The request:
In the article on Publishers-Hall Syndicate, which company acquired the syndicate in 1967?

Reading passage:
----------------------------------------
Publishers-Hall Syndicate
- Walt Kelly's 1967 caricatures of Robert Hall and the Hall Syndicate cartoonists. To see the details in this image, go here.
- Formerly: Hall Syndicate (1944–1946) New York Post Syndicate (1946–1949) Post-Hall Syndicate, Inc. (1949–1955) Hall Syndicate (1955–1967)
- Type: Subsidiary
- Industry: Print syndication
- Founded: 1944; 82 years ago
- Founder: Robert M. Hall
- Defunct: 1975; 51 years ago
- Fate: merged into Field Newspaper Syndicate
- Headquarters: New York City, New York, U.S.
- Area served: United States
- Key people: Allen Saunders (writer, "continuity" editor) Harold Anderson
- Products: Comic strips, newspaper columns, editorial cartoons
- Owners: Robert M. Hall (1944–1967); Field Enterprises (1967–1984);

= Publishers-Hall Syndicate =

The Hall Syndicate's Pogo (May 31, 1964)

Publishers-Hall Syndicate was a newspaper syndicate founded by Robert M. Hall in 1944. Hall served as the company's president and general manager. Over the course of its operations, the company was known as, sequentially, the Hall Syndicate (1944–1946), the New York Post Syndicate (1946–1949), the Post-Hall Syndicate (1949–1955), the Hall Syndicate (1955–1967), and Publishers-Hall Syndicate (1967–1975). The syndicate was acquired by Field Enterprises in 1967, and merged into Field Newspaper Syndicate in 1975. Some of the more notable strips syndicated by the company include Pogo, Dennis the Menace, Funky Winkerbean, Mark Trail, The Strange World of Mr. Mum, and Momma, as well as the cartoons of Jules Feiffer.

== History ==
=== Background ===
Hall had worked for The Providence Journal during high school, followed by three years at Northeastern University School of Law and four years at Brown University. After attending the Columbia University Graduate School of Journalism, he was a sales manager at United Feature Syndicate, which he joined in 1935.

=== Foundation ===
During the final months of World War II, Hall began his own syndicate by distributing to newspapers several New York Post features, including Earl Wilson's "It Happened Last Night," Sylvia Porter's finance column, "Your Money's Worth" and Samuel Grafton's "I'd Rather Be Right." Soon, Hall developed his own features, including a variety of comic strips, Debbie Dean, Mark Trail and Bruce Gentry, along with Herblock's editorial cartoons. Added to the mix were serialized books and columns, including Elise Morrow's "Capital Capers," Pierre de Rohan's "Man in the Kitchen," Sterling North's book reviews, Jimmy Cannon's sports column and Major George Fielding Eliot writing on defense and tactics.
----------------------------------------
Data excerpt:
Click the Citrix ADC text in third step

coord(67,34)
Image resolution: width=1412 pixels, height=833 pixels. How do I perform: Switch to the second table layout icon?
----------------------------------------
Result for this task:
Field Enterprises